How Cell Tracking Works
There are a number of tracking methods available on most networks. They include:
- Network-based Tracking
- Handset-based Tracking
- SIM-based Tracking
- Hybrid Tracking
This utilizes the network operator’s GSM infrastructure (together with software, complex alorithms and the laws of physics) to estimate or localize the phone’s current position relative to the cell phone towers in it’s vicinity. It does not use the Global Positioning System of GPS navigation satellites to calculate the device’s current location and therefore does not require access to the device being tracked. The downside of this, of course, is that it cannot deliver the degree of accuracy that GPS devices do.
Handset-based tracking has major advantages and major disadvantages. The biggest drawbacks are that it can only work on smartphones, and for it to work at all, certain software needs to be present on that target handset. On the plus side, all modern smartphones are equipped with GPS receivers which means that the location accuracy is generally much higher than network-based tracking. In addition to GPS, handsets can query the network infrastructure and obtain positioning data such as the COO (cell of origin), TA (timing advance) and NMR (network measurement report).
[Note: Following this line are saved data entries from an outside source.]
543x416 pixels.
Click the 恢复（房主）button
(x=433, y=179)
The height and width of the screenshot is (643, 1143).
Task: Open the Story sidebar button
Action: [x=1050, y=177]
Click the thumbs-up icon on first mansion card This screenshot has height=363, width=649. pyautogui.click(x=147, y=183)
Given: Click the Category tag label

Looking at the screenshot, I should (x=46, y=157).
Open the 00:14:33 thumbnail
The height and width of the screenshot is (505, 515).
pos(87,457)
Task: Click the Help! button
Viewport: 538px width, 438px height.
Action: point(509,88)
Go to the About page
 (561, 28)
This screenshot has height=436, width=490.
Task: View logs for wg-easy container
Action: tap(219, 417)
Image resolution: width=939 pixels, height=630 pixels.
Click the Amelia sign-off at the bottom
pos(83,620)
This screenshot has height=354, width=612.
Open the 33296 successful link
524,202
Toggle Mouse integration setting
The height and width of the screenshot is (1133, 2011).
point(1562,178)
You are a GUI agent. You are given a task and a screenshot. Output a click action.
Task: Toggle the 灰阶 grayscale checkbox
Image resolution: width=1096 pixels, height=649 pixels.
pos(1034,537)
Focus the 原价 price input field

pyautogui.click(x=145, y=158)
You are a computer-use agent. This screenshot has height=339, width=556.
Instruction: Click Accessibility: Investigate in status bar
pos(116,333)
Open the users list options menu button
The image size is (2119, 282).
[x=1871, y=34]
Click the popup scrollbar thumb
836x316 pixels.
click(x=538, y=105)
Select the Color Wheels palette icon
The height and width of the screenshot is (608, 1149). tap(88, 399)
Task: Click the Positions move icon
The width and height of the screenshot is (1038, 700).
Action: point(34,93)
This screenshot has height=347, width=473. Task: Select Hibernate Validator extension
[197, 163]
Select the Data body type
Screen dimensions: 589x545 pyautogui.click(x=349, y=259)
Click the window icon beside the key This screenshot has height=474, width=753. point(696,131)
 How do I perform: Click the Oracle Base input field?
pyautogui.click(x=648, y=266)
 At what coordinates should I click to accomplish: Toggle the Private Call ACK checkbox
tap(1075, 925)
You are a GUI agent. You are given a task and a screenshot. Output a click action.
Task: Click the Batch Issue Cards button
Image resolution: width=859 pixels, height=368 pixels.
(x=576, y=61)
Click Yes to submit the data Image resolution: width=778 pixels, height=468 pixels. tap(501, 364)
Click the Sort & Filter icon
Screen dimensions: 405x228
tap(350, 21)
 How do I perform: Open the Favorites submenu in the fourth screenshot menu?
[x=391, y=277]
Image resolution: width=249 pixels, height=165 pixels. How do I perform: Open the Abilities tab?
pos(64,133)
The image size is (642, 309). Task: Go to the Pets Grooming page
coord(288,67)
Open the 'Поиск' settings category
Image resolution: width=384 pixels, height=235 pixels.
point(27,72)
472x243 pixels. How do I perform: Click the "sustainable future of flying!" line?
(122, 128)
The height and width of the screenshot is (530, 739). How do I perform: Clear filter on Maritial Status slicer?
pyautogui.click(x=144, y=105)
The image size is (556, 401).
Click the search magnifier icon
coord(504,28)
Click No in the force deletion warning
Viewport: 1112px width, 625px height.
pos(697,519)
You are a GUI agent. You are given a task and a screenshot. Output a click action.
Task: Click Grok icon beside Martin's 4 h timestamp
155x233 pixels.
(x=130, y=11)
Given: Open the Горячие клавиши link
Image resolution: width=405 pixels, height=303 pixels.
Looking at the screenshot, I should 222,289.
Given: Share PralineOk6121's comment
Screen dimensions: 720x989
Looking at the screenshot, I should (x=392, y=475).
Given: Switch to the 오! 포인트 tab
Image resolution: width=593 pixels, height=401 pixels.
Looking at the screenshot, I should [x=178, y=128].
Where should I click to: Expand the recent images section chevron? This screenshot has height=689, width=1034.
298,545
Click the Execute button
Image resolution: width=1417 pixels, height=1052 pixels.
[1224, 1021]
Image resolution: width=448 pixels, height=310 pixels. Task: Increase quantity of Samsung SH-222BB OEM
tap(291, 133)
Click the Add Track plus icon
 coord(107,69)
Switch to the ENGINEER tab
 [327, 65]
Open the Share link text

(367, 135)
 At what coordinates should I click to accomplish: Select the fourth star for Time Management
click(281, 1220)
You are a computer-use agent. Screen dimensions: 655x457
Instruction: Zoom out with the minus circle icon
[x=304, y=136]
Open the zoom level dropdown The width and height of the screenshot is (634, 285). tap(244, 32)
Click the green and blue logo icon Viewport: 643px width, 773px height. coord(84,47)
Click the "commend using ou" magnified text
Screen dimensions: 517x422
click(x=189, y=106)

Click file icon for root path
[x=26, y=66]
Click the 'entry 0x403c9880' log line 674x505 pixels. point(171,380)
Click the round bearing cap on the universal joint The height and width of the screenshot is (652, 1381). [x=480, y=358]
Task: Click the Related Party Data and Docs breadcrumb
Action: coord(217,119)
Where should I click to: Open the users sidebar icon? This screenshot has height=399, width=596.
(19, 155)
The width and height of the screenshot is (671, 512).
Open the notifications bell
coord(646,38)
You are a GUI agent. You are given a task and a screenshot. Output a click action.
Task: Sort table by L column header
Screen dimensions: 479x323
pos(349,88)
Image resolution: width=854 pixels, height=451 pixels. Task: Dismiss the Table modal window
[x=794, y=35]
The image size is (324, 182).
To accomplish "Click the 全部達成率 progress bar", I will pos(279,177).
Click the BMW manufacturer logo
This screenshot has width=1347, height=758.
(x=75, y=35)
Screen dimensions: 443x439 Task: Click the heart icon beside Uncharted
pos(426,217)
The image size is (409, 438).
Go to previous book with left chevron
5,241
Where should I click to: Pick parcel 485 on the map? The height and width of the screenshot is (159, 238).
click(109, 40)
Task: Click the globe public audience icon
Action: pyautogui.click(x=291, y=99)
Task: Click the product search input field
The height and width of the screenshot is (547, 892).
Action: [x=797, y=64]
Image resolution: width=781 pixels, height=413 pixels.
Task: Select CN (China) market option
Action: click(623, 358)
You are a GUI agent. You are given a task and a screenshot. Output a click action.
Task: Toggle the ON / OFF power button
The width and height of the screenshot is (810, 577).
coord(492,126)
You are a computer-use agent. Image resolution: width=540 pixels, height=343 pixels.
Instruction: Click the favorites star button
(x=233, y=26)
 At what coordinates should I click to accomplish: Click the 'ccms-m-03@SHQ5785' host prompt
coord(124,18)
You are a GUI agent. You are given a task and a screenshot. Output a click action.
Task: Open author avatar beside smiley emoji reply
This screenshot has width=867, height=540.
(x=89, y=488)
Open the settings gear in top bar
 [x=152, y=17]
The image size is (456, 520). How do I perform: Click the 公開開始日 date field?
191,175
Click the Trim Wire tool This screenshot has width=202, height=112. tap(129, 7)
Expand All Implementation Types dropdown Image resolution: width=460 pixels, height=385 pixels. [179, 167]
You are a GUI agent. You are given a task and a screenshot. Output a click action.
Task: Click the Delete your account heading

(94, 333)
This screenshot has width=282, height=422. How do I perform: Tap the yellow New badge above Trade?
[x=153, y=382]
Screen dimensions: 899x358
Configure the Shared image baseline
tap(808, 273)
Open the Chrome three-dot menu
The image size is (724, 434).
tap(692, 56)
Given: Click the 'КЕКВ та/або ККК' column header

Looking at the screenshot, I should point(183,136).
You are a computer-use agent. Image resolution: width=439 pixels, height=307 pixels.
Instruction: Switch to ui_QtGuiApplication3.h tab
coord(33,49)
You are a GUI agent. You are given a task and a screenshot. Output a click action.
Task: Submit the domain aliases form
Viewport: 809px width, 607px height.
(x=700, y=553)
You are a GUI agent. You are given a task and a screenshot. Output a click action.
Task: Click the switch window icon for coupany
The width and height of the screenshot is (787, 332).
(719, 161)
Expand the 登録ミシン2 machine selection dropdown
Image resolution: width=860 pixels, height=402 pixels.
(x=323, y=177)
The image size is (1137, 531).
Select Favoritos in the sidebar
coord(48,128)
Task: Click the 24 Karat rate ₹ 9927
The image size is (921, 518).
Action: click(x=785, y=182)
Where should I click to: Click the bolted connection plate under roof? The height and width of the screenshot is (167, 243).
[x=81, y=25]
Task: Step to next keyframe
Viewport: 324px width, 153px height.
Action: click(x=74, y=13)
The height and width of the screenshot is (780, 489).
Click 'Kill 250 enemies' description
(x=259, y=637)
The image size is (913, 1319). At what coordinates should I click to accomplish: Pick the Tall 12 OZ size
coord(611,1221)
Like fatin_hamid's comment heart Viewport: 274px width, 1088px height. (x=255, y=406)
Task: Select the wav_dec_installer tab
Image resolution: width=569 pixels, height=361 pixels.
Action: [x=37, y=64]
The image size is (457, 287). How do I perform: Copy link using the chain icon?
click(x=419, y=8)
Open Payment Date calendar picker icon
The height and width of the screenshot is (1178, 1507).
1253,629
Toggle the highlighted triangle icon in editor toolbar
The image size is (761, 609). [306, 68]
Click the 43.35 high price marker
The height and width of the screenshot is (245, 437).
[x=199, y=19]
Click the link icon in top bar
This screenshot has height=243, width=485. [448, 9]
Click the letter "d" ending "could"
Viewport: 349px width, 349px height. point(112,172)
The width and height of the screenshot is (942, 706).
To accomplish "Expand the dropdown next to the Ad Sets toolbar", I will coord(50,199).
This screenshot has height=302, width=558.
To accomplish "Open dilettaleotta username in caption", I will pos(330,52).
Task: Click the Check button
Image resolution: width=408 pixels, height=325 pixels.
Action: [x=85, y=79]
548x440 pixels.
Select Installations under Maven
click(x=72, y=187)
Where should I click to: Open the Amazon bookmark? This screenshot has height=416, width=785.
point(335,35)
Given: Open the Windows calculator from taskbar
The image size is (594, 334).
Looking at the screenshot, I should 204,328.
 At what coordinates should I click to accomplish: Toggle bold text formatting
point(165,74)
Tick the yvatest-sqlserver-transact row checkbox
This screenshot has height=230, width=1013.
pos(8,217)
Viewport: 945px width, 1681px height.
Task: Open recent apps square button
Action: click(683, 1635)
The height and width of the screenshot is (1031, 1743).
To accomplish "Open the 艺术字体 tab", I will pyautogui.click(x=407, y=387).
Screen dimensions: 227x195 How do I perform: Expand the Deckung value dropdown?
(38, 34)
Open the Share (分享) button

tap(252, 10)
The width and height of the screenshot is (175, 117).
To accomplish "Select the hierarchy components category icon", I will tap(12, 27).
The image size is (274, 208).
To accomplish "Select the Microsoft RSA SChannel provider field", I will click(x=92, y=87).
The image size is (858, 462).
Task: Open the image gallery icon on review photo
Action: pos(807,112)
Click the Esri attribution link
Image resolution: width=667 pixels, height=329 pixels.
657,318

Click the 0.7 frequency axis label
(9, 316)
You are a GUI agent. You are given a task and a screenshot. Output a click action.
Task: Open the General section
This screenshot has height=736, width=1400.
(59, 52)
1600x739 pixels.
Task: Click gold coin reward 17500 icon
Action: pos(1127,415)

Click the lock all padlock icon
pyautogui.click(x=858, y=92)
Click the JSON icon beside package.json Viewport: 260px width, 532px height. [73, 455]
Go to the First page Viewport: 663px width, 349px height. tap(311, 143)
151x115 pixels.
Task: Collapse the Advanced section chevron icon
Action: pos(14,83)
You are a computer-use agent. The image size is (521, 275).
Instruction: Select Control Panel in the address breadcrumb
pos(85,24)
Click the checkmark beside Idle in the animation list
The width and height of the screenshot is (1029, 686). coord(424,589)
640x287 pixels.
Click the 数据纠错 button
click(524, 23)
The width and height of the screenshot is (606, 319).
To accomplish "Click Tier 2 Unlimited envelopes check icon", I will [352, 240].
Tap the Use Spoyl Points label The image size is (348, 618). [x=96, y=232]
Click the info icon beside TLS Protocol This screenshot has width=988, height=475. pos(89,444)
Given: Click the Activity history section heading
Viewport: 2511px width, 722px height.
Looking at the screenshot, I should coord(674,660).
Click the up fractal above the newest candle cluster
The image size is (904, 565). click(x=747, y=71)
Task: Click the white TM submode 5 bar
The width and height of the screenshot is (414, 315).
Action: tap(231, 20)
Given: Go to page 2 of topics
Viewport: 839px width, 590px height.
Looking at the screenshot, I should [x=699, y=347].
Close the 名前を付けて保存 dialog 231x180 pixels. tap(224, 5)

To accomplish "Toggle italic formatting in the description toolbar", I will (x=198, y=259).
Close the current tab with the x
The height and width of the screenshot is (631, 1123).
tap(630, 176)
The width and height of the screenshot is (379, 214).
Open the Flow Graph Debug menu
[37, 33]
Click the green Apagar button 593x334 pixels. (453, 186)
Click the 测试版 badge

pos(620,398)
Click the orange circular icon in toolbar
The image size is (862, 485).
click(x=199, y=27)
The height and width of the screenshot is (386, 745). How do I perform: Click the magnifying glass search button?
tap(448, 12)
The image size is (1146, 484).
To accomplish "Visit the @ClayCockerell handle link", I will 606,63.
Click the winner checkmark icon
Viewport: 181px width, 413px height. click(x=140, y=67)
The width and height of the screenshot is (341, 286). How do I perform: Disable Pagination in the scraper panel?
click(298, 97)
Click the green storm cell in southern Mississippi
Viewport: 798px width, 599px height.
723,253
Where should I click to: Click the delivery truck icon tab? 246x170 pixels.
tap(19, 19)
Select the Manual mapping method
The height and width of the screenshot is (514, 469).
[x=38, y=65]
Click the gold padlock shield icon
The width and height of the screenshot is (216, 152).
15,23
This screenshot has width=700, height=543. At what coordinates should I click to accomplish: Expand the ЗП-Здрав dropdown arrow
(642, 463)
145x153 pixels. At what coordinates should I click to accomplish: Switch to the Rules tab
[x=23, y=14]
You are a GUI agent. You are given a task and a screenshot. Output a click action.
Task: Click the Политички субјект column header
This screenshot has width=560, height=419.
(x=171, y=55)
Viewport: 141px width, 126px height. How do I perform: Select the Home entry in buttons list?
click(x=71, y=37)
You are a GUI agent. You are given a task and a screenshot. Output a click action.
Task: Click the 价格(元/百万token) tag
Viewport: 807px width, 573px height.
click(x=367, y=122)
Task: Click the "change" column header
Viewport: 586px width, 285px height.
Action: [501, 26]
This data can be used to approximate a location based on the enhanced observed time difference (E-OTD) and other signal timing methods. This is the preferred method of positioning used in systems like E911 in the USA.
SIM-based tracking is relatively new. The major advantages of SIM-based tracking is that it is device and network agnostic – that means it will work on any make or model phone and on any network. An applet (a small Java application) residing on the SIM card gathers location and signalling data from the networks and then uses complex algorithms to approximate a location. This data can then be sent via SMS or USSD. SIM-based tracking uses a fraction of the power that GPS does and it is able to provide an accurate location – even indoors. In many instances, the SIM card will have access to network data that the handset itself isn’t able to access, and on a whole, SIM-based tracking appears to superior.
Hybrid tracking solutions, as the name suggests, use a combination of the other methods plus additional telemetry and positioning data that might be available from WiFi, Bluetooth, HTML5 and other technologies. An example of hybrid tracking would be A-GPS (assisted GPS) which marries both GPS satellite location data with network-related data to improve the accuracy and turnaround of location results.